With a great sigh and groan. King Arsu heaved himself up from his chair. He looked straight at Arch Uttam and said, 'The trial is over. The juggler and the mime are deemed to have told the truth and shall be free to perform where they will, even as we have said.'
At this, Estrella ran forward toward Kane and leaped into his arms. She wept and laughed silently, all at once. And then the wind began blowing fiercely again.
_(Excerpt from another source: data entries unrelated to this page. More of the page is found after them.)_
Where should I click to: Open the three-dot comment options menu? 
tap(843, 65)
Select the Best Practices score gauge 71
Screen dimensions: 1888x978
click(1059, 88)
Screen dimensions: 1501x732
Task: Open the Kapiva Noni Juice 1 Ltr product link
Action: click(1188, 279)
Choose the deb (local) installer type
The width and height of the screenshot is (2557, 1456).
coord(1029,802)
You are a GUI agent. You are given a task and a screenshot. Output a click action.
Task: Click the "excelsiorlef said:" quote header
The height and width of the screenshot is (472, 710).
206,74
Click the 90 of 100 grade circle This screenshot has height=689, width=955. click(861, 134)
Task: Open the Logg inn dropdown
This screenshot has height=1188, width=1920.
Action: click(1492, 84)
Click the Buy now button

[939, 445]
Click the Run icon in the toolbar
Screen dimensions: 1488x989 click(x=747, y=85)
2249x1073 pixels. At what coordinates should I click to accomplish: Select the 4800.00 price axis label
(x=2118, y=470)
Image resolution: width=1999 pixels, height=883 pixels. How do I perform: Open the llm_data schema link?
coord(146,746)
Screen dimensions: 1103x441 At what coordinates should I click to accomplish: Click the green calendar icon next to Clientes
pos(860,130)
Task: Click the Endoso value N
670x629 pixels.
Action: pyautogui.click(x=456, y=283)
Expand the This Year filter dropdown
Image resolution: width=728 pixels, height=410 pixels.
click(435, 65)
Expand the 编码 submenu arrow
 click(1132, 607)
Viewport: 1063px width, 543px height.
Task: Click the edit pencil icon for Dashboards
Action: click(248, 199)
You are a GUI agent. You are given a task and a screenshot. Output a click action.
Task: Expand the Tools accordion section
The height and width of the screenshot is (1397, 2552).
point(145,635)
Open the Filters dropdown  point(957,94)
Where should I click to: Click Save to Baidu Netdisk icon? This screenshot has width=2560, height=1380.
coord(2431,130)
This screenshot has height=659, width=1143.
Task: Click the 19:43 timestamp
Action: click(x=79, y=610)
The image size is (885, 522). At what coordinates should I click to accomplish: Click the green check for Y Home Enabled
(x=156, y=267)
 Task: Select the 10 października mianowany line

'Sire!' a voice called out. This came from Lord Rodas, who began advancing across the square toward King Arsu's box. It seemed that we might not be so very free, after all. 'Sire, my players have forfeited their prize in payment of their error, but what about my portion of it?'
Now Lady Lida stood up, too, and whispered something in King Arsu's ear. And King Arsu pointed at Lord Rodas as he called down to Lord Mansarian: 'There is something vexing about this New Lord and his insistence on gaining gold. Take him to be questioned, and his men, too.'
Lord Mansarian hurried forward to carry out this command. He grabbed the outraged Lord Rodas's arm, while other knights of his red-caped company closed in upon Lord Rodas's six hirelings and escorted them from the square. It seemed that we really were free.
Then Arch Uttam cast us one final, poisonous look that promised death, and stalked off toward his pavilion. We hurried over to the cart, which we began making ready for the next leg of our journey, out of Hesperu and into the vast, forested miles of the mountains that lay beyond.